Bis repetita avec le 3e ligne Charles Ollivon. Deux petites hésitations au début: "Heuuuuuu… c’est vrai que si l’Angleterre gagne, ça nous ouvrira plus facilement une porte pour se qualifier. Donc, heuuuuu… on peut dire que oui". Mais encore Charles? "Après, ça va être un gros match, donc on va regarder ça. Et on espère voir la victoire de l’Angleterre. On n’est pas acteur, on va subir la chose. Mais dans tous les cas, on va suivre ce match". Trop mièvre pour le Basque, meilleur client habituellement. C’est louche.

Du mal à lâcher un bon "Come on England" (Allez l'Angleterre)?
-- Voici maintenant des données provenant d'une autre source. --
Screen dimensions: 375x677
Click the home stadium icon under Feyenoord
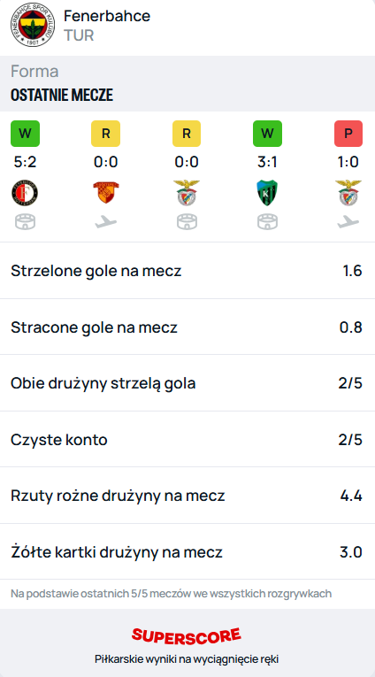pyautogui.click(x=25, y=222)
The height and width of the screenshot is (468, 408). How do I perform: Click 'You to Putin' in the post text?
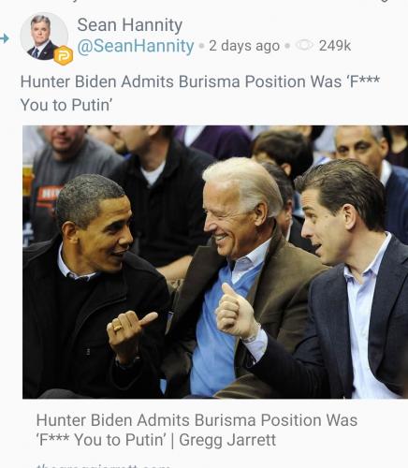(66, 105)

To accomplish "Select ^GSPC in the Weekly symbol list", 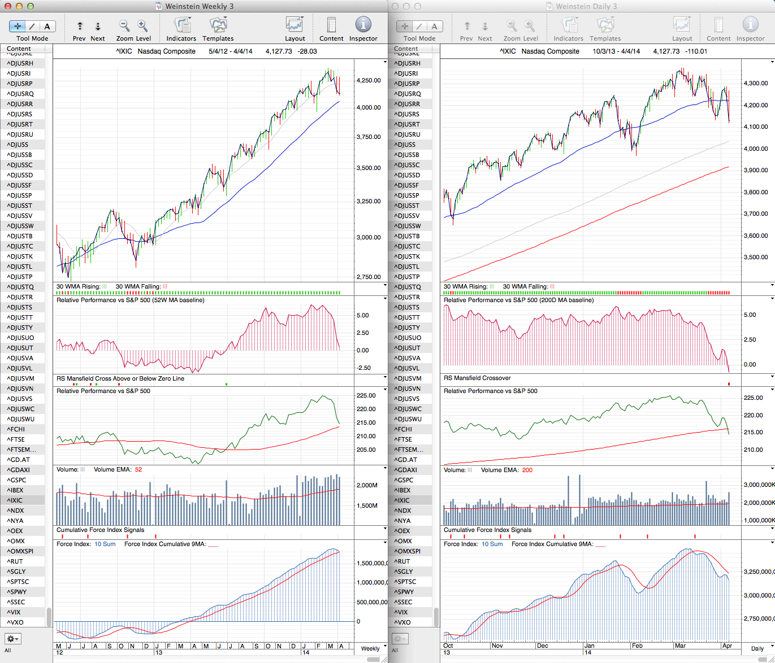I will coord(16,480).
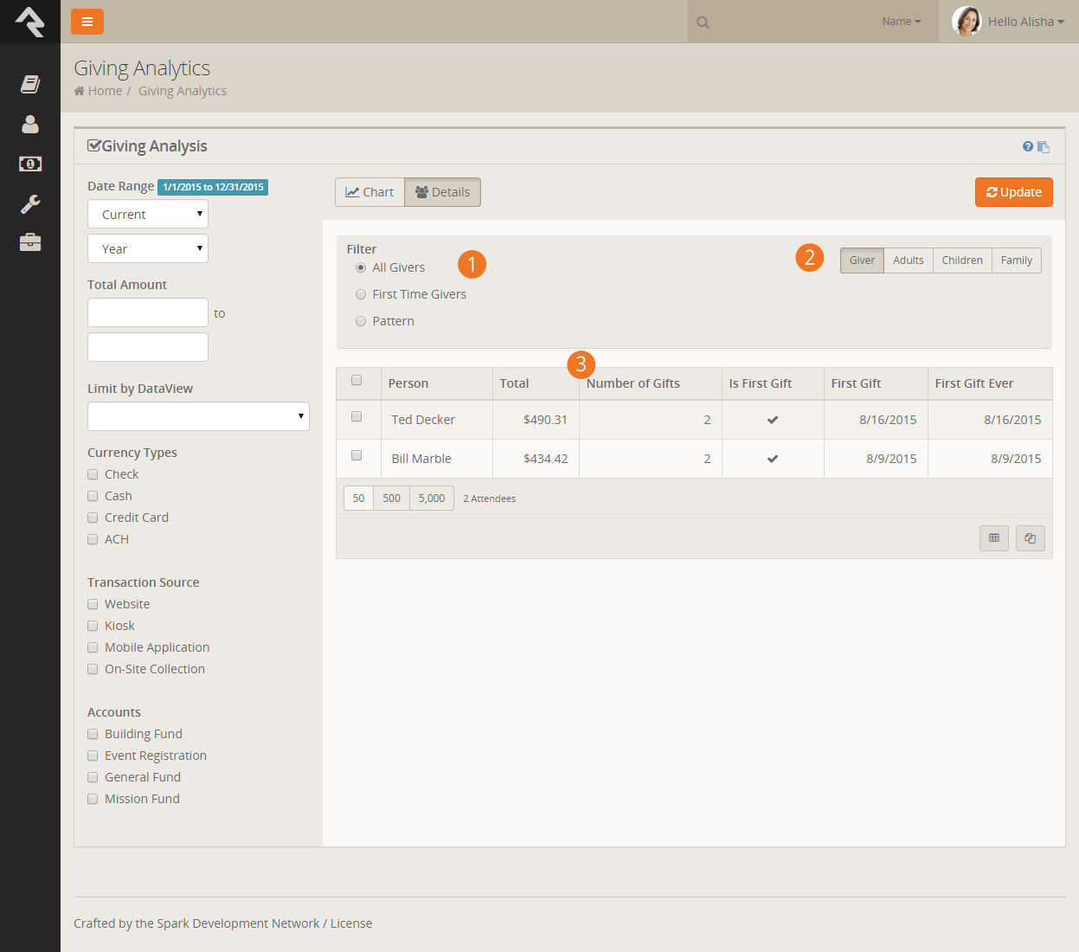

Le rire est tout d’un coup bien franc. "Oui, c’est pour ça, j’ai du mal à le sortir vous avez vu? C’est le naturel qui revient (il rigole à nouveau)." Et si pour Grégory Alldritt, supporter les Anglais, "c’est bof", on comprend vite qu’on n’arrivera pas à leur faire chanter un "swing low, sweet chariot", l’hymne des supporters en blanc, le temps d’un week-end.

A cette même question, le sélectionneur Jacques Brunel lâche d’emblée un "non". Mais après une brève réflexion, il avoue être persuadé que les Français n’auront pas à soutenir les sujets de Sa Majesté. "Bien sûr que je préférerais que l’Angleterre gagne. Mais il y aura un gros match. Et je pense que l’Angleterre voudra garder son invincibilité." Tant mieux. Chacun à sa tâche, de son côté. En cette période négociation sur le Brexit, autant éviter les dettes.